====== DATA TO PROCESS ======
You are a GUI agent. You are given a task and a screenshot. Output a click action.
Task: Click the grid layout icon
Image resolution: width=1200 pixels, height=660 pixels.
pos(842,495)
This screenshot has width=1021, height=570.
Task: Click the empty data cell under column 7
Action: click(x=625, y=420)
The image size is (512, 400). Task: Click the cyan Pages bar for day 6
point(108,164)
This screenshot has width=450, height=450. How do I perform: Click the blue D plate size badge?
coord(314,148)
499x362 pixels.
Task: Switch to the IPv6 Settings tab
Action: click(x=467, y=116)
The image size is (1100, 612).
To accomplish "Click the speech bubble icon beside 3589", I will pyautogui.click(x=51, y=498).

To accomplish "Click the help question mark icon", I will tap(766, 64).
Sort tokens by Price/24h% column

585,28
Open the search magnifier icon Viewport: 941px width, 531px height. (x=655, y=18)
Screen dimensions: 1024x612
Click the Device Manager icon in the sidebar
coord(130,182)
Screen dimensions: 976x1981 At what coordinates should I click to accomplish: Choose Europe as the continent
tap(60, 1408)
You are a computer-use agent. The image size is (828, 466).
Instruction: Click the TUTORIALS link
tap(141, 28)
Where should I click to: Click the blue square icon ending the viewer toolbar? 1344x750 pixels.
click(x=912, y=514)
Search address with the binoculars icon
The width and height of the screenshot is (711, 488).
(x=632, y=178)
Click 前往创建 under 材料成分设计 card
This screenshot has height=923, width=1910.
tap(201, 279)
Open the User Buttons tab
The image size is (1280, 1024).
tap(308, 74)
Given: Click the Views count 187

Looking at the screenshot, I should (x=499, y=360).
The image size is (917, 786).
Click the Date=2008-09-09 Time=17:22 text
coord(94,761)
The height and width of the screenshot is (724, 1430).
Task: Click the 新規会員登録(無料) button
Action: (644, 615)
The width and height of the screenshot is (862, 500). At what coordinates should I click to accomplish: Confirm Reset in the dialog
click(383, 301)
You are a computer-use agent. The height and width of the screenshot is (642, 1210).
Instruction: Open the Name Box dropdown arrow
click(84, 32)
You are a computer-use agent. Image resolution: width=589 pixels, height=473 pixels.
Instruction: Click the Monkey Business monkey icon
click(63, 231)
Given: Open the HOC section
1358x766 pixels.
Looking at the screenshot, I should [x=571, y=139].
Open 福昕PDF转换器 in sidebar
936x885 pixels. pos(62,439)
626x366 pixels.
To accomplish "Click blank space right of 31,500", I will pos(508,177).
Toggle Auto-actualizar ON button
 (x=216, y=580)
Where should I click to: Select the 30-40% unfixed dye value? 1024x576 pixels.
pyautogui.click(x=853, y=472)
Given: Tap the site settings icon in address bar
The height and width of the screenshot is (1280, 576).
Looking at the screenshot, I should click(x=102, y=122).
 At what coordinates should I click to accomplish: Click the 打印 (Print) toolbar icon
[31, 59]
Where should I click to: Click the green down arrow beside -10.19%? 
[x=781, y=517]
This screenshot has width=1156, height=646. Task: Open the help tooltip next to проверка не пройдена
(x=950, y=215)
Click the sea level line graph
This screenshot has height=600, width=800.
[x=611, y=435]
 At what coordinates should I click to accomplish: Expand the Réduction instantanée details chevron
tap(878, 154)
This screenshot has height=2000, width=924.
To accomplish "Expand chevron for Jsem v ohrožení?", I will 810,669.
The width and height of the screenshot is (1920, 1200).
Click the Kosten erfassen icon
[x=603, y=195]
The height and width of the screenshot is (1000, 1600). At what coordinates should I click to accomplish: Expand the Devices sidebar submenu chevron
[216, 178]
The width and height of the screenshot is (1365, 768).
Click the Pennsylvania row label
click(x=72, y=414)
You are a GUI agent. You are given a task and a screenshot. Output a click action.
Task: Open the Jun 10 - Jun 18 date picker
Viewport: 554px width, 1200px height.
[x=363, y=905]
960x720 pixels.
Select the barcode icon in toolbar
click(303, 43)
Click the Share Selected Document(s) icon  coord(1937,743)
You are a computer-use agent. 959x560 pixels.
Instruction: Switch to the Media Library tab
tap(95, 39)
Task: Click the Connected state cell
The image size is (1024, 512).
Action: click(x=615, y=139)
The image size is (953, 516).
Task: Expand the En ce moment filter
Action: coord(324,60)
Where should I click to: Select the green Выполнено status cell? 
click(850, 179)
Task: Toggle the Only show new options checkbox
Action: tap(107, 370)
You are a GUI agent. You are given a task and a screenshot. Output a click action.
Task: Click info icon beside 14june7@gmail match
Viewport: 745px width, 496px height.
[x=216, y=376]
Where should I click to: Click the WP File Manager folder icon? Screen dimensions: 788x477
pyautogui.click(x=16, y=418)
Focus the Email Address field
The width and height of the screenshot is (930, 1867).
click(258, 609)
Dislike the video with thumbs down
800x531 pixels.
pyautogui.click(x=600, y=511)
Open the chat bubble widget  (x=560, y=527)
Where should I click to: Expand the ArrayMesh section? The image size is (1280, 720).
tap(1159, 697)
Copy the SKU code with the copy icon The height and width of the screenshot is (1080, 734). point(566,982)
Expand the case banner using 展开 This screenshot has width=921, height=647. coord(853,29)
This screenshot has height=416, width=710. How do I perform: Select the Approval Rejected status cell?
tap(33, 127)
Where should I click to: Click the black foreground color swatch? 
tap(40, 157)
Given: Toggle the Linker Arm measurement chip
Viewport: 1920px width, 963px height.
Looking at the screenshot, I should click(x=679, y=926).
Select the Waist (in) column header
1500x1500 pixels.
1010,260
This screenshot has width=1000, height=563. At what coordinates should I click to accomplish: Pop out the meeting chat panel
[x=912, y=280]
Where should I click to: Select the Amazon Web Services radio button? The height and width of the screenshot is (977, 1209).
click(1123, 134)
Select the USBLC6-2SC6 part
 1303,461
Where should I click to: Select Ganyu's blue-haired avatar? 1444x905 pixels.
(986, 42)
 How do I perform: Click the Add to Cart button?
======
#### TASK TO CARRY OUT
Identify every line above with the string "will" in it. Copy those lines.

#### RESULT OF THIS EXERCISE
To accomplish "Click the speech bubble icon beside 3589", I will pyautogui.click(x=51, y=498).
To accomplish "Click the help question mark icon", I will tap(766, 64).
To accomplish "Click blank space right of 31,500", I will pos(508,177).
To accomplish "Expand chevron for Jsem v ohrožení?", I will 810,669.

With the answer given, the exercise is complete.